Moving on from a hot, dry habitat to a damp shady haven, where we can find the aptly named Snakeskin Liverwort (Conocephalum conicum). Liverworts are non-vascular plants – they have no veins or roots to transport water and nutrients – and are more akin to true mosses in this respect.

How the Snakeskin Liverwort got its name ... a closer look at the thallus, composed of tissues that are not differentiated into distinct organs such as stem and leaves.

In Quest of Quarry

Many fern species in the genus Asplenium, such as American Hart's-Tongue Fern (Asplenium scolopendrium), Walking Fern (Asplenium rhizophyllum), Wall Rue (Asplenium ruta-muraria) and Maidenhair Spleenwort (Asplenium trichomanes) grow on damp, calcereous, basic substrates such as cliffs or talus slopes, so the old limestone quarry north of town seemed like the perfect place to search for these uncommon plants. Other than some Northern Lady Ferns mixed in among the brush and the odd Fragile Fern clinging to the steep rock faces there were no ferns to be found, but in the world of nature there's always something new to see and the jaunt proved to be worthwhile.

This little Northern Water Snake (Nerodia sipedon sipedon) was barely thicker than the grapevines it was scaling (another bad play on words) and so well camouflaged that at first I didn't notice it less than a foot from my face.
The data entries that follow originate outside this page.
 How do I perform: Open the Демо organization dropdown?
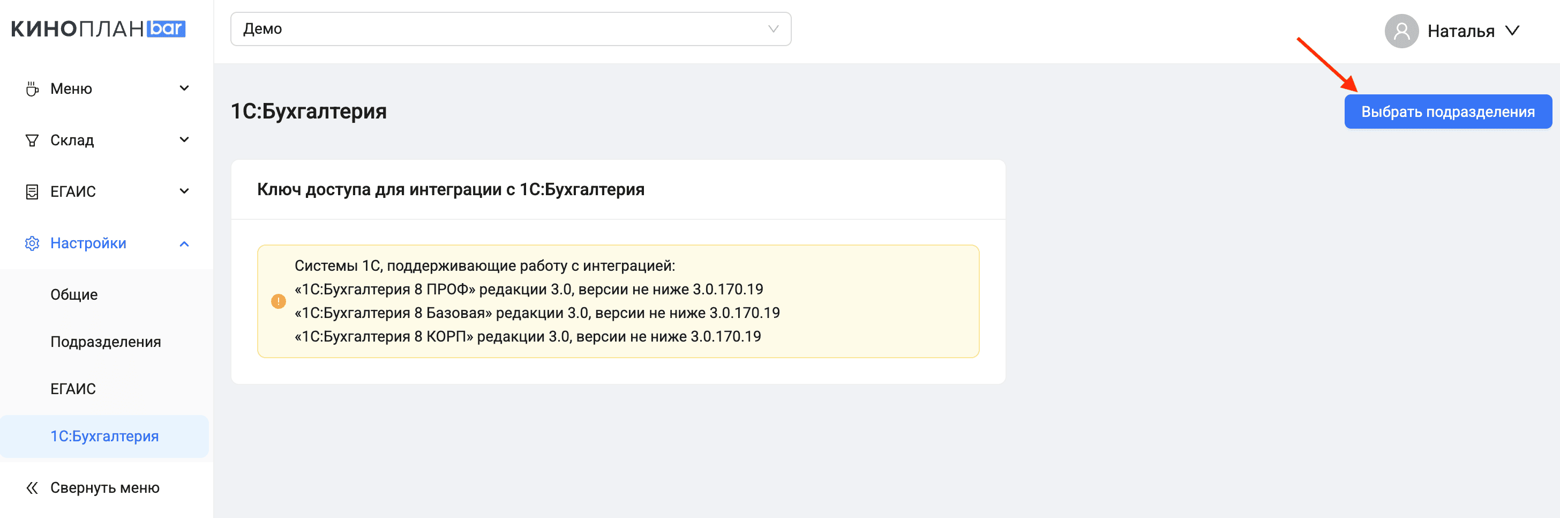pyautogui.click(x=511, y=29)
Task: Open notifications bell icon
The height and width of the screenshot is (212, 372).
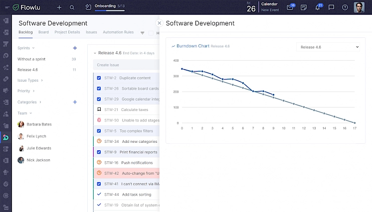Action: [x=318, y=7]
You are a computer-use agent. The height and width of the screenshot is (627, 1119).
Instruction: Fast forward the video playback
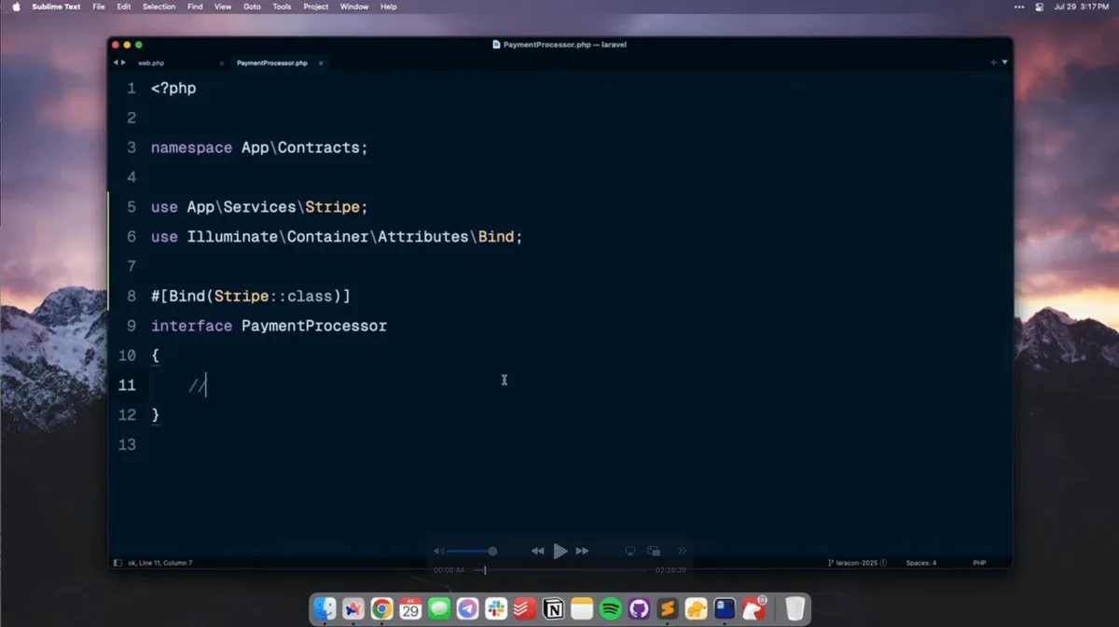pyautogui.click(x=582, y=550)
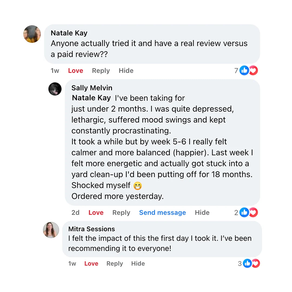Reply to Natale Kay's comment
The image size is (292, 292).
101,71
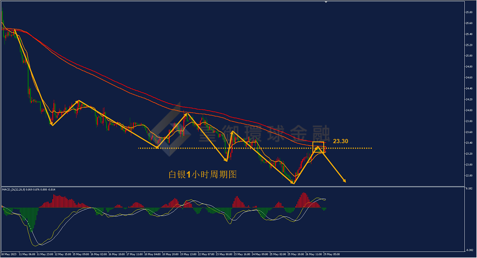The width and height of the screenshot is (477, 258).
Task: Click the 10 May 2023 date label
Action: coord(9,254)
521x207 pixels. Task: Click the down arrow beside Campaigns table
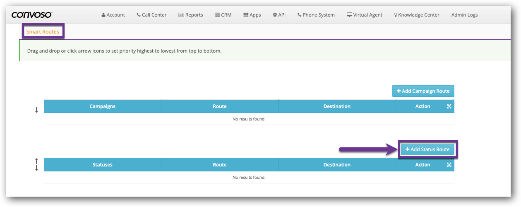[36, 110]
Circumnavigating the steep rock faces of a quarry on often treacherous footing consisting of loose rocks on a hot, sunny day probably isn't everyone's idea of fun, but had I not done so I never would have spotted either the Water Snake or this nifty little plant.

Small but striking in appearance, this little Liverwort was growing so deep inside a crevice that I could barely bring my point-and-shoot camera into play. I think this is Reboulia hemisphaerica, the description fits and the habitat is right on the money. Liverworts have no true roots or vascular tissue for the intake and conduction of water and nutrients, nor can they control water loss through pores, hence they tend to be encountered in moist, shady habitats.
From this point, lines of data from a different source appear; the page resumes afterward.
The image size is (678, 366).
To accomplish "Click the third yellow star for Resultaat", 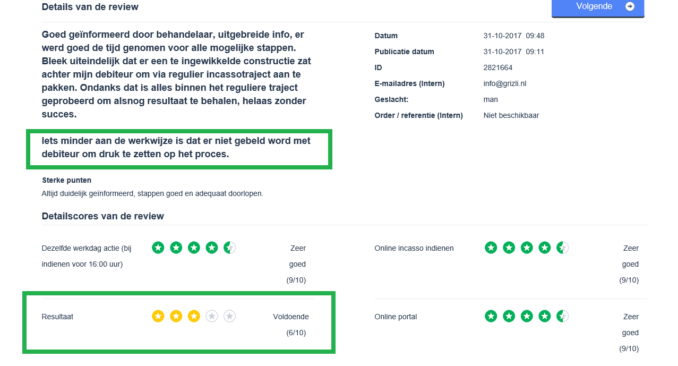I will click(194, 317).
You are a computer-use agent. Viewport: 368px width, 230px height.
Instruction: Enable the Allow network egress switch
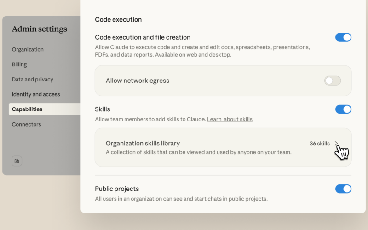[332, 81]
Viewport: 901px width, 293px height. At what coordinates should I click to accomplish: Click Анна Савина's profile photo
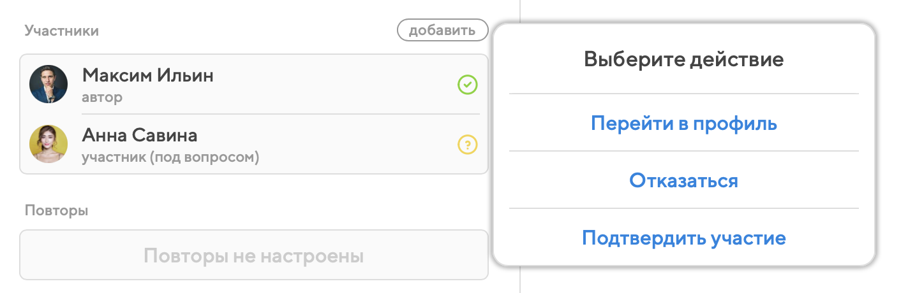point(48,143)
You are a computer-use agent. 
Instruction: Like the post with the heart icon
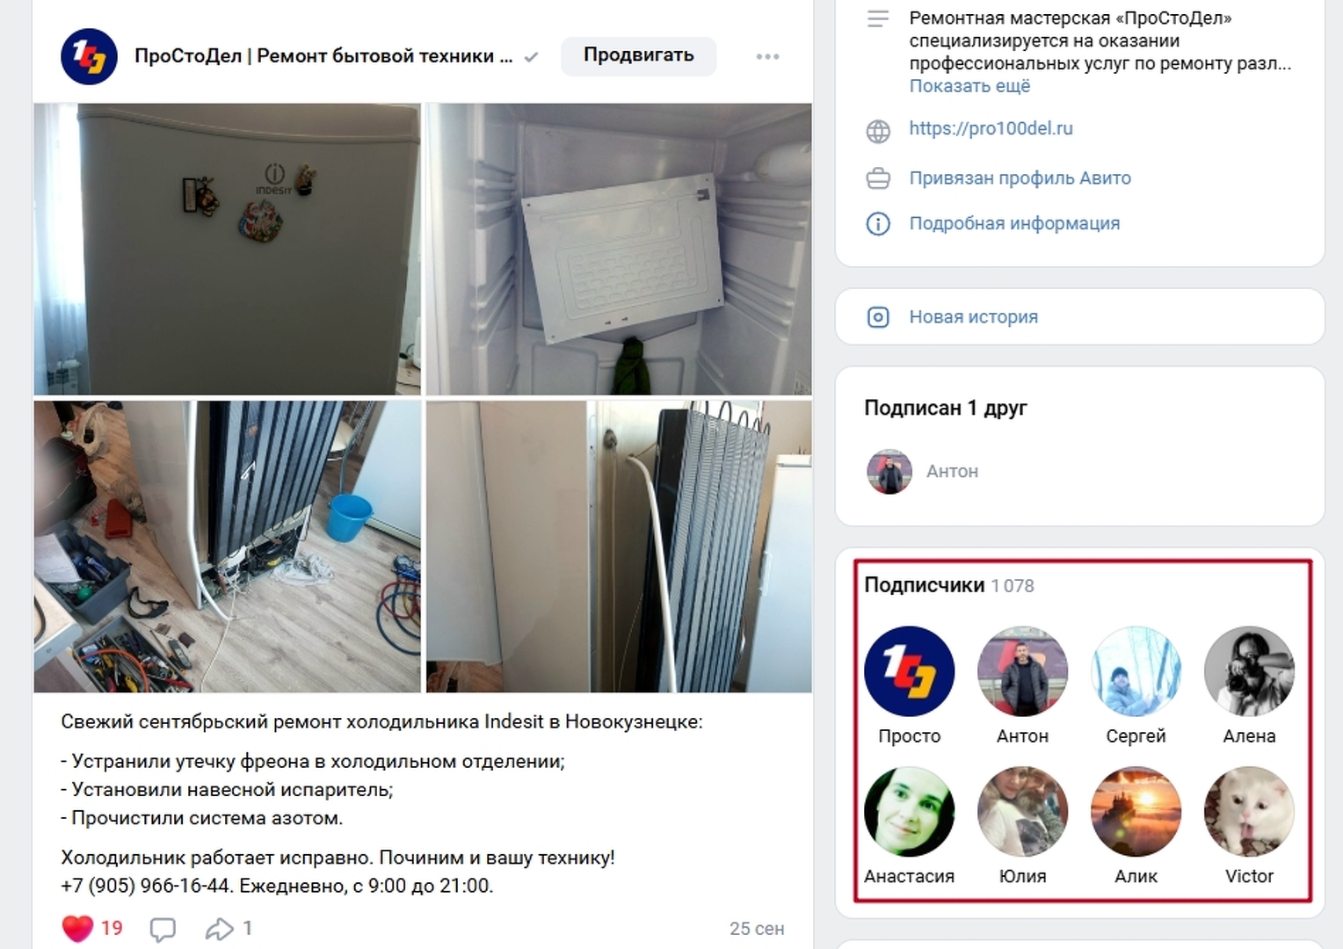pyautogui.click(x=77, y=928)
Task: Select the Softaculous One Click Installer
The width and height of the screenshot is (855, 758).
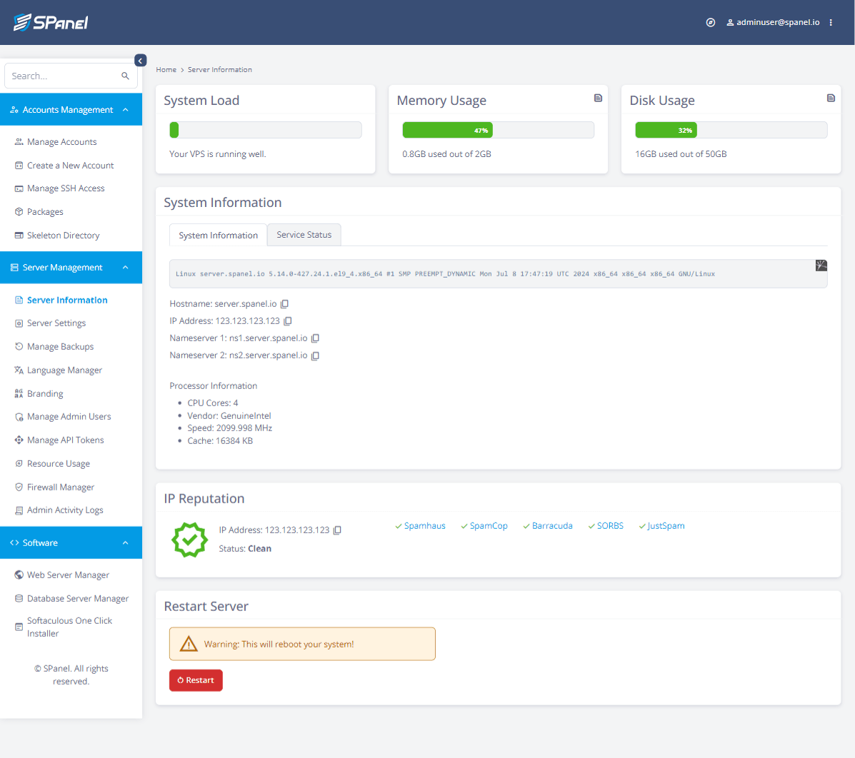Action: tap(69, 627)
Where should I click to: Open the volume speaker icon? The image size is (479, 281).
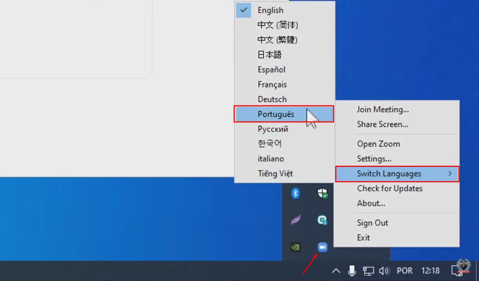(x=384, y=271)
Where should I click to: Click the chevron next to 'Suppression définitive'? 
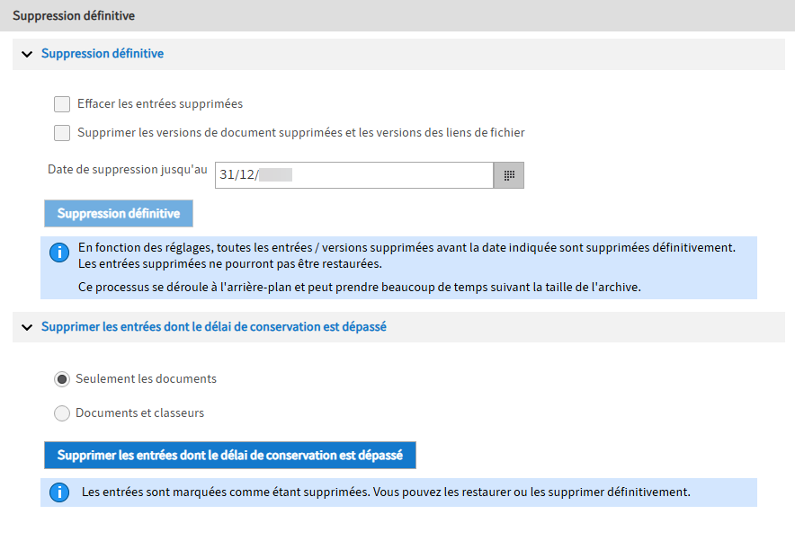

As always, life exploits whatever scant habitats and meagre resources that are available. A group of white asters growing in the thin soil cover over the limestone rubble was perhaps my best find of the day, and this Online Key to the Asters of New England proved helpful in identifying the flowers as Small White Asters (Symphyotrichum racemosum).

The flowers are in one-sided arrays.

Note how hair on the stem occurs in lines, and the stem leaves are only slightly clasping, or not clasping at all.

The phyllaries are correct for this species.

Top and bottom views of the leaves.

All in all, an interesting habitat to visit, and I think I'll be making another trip within the next week.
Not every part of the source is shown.